这个是用来计算此时此刻应当获取哪个时间段的论文

import pytz
from datetime import datetime, timedelta, timezone

import pytz
from datetime import datetime, timedelta, time, timezone


def get_arxiv_submission_period():
    """根据arXiv提交时间表确定当前应该查询的时间段"""
    # 美国东部时区
    eastern = pytz.timezone('US/Eastern')

    # 当前时间（UTC）转换为东部时间
    now_utc = datetime.now(timezone.utc)
    now_et = now_utc.astimezone(eastern)

    # 获取当前星期几（0=周一，1=周二，...，6=周日）和当前时间
    weekday = now_et.weekday()
    current_time = now_et.time()

    # 判断是否是周末且20:00前
    is_weekend = False
    if weekday in [5, 6] and current_time < time(20, 0):
        is_weekend = True
        # 计算本周五的日期
        days_to_friday = (4 - weekday) % 7
        this_friday = now_et - timedelta(days=days_to_friday)

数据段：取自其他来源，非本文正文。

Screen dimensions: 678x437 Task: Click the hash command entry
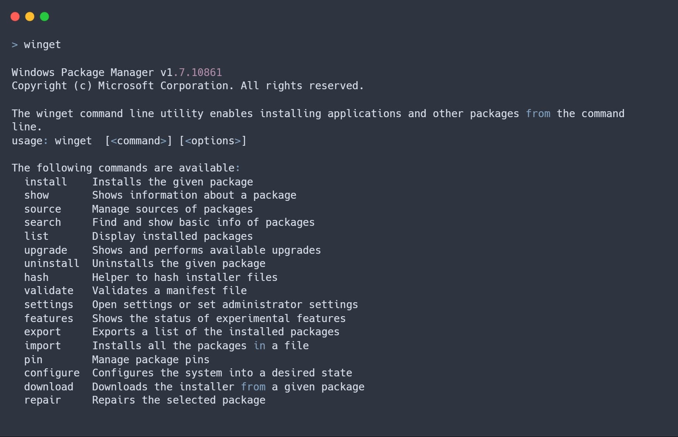(36, 277)
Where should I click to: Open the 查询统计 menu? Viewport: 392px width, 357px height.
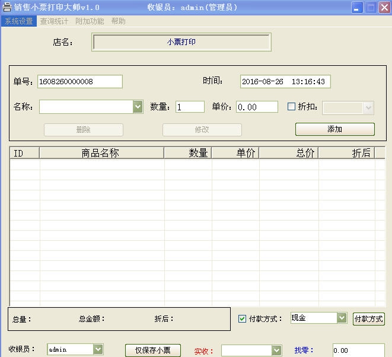coord(54,21)
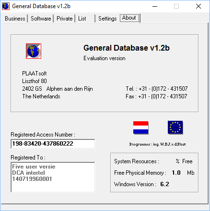Click the Fax number line

coord(156,96)
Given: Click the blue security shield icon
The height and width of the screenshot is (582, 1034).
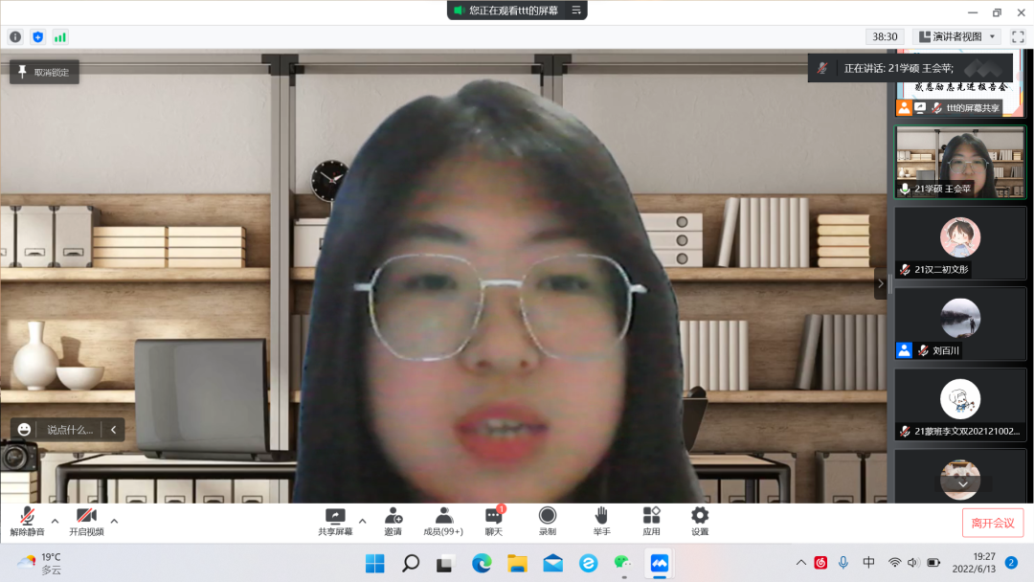Looking at the screenshot, I should 38,37.
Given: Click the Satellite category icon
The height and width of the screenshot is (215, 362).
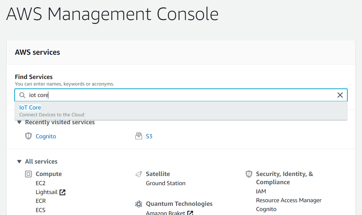Looking at the screenshot, I should [139, 174].
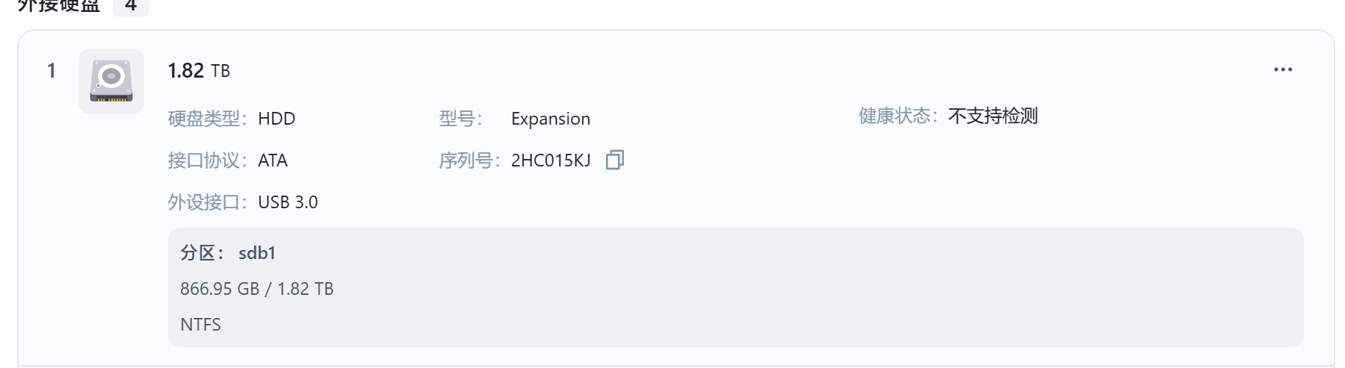
Task: Click the 1.82 TB disk capacity title
Action: [x=199, y=70]
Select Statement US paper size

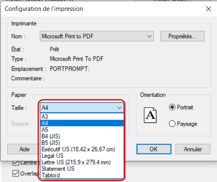coord(82,169)
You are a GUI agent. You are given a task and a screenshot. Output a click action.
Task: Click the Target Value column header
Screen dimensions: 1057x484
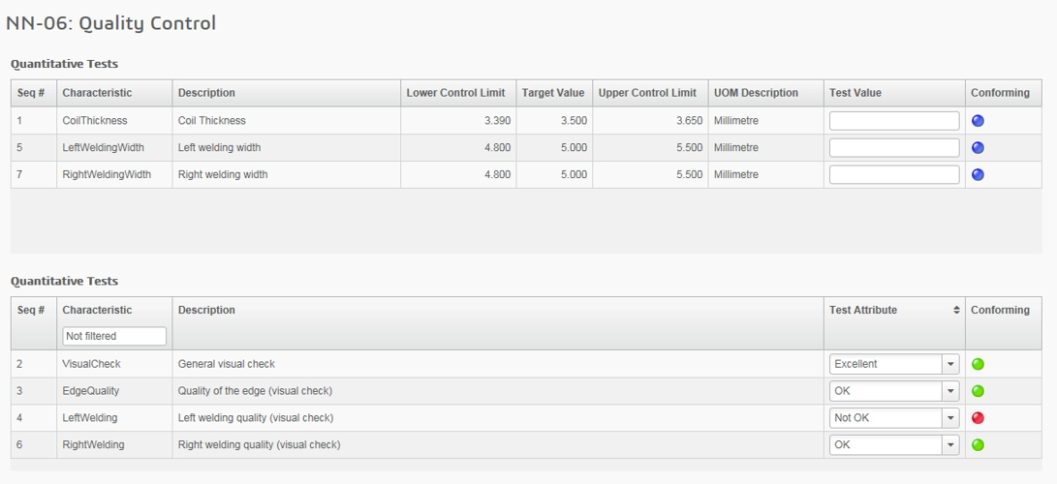(x=553, y=93)
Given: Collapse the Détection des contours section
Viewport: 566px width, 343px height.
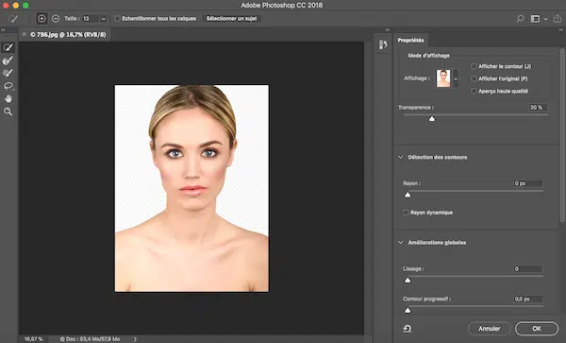Looking at the screenshot, I should (400, 157).
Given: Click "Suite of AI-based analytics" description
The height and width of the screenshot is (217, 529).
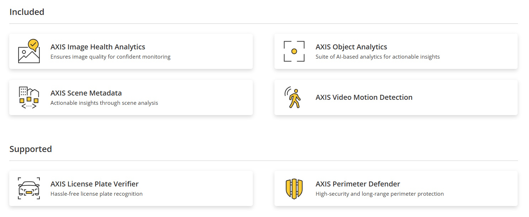Looking at the screenshot, I should coord(378,57).
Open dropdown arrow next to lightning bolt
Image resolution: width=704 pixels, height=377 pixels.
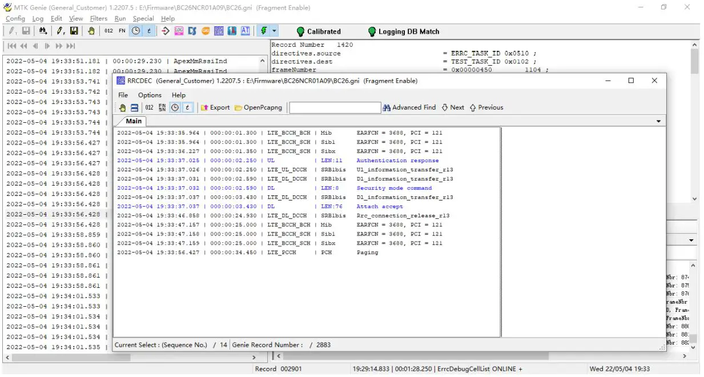[275, 31]
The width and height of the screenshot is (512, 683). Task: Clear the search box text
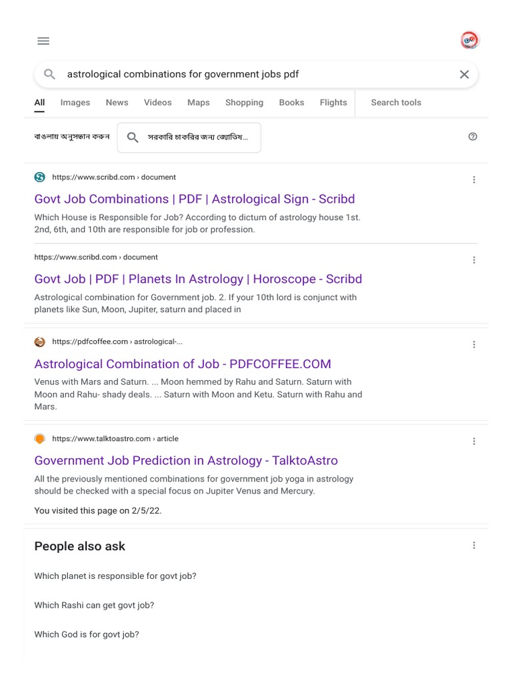point(465,74)
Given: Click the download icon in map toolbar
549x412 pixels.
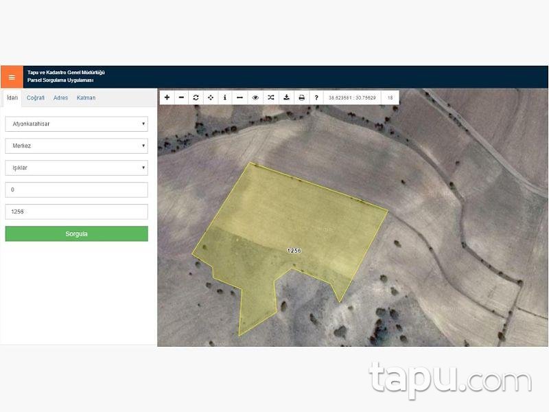Looking at the screenshot, I should coord(286,98).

        # 设置时间段为上周五14:00至本周五14:00
        start_date = (this_friday - timedelta(days=7)).replace(
            hour=14, minute=0, second=0, microsecond=0
        )
        end_date = this_friday.replace(
            hour=14, minute=0, second=0, microsecond=0
        )
        description = "Friday 14:00 – Friday 14:00 (one week)"
        return start_date, end_date, description, is_weekend

    # 非周末或周末20:00后的正常逻辑
    # 找出最近的有效公布时间点（20:00 ET）
    announcement_time = None
    for days_back in range(7):  # 最多回溯7天
        candidate_date = now_et - timedelta(days=days_back)
        candidate_weekday = candidate_date.weekday()

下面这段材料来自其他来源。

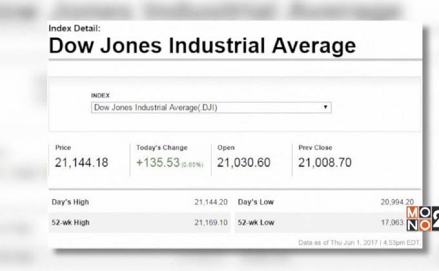The width and height of the screenshot is (439, 271).
Task: Click the 52-wk Low label
Action: coord(256,223)
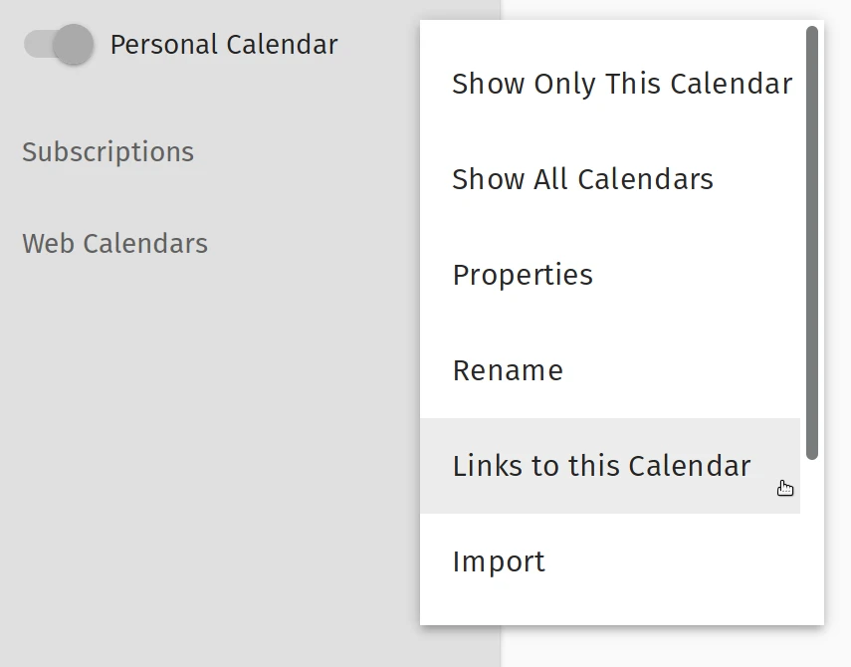
Task: Reveal all calendars with "Show All Calendars"
Action: [x=582, y=179]

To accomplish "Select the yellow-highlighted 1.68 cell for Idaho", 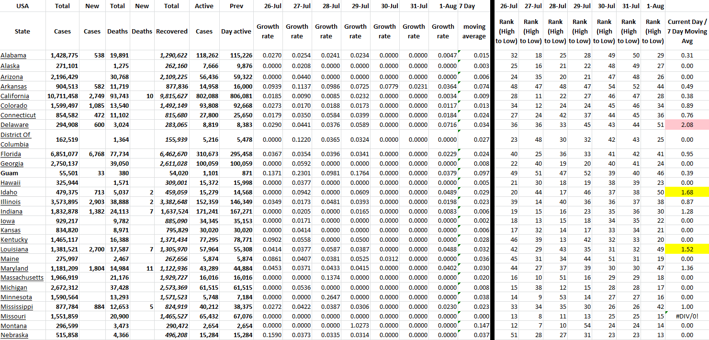I will point(687,192).
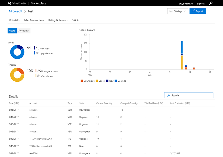This screenshot has height=157, width=223.
Task: Open the last 30 days date range dropdown
Action: 177,11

        # 只考虑有效公布日（周一、二、三、四、日）
        if candidate_weekday not in [0, 1, 2, 3, 6]:
            continue

        # 构建候选公布时间点（当天20:00 ET）
        candidate_time = candidate_date.replace(
            hour=20, minute=0, second=0, microsecond=0
        )

        # 找到最近一个已发生的公布时间点
        if candidate_time <= now_et:
            announcement_time = candidate_time
            break

    # 根据公布时间点确定对应的提交时间段
    if announcement_time is None:
        # 理论上不会发生，为安全起见使用默认值
        start_date = now_et - timedelta(days=7)
        end_date = now_et
        description = "Fallback: Last 7 days"
    else:
        ann_weekday = announcement_time.weekday()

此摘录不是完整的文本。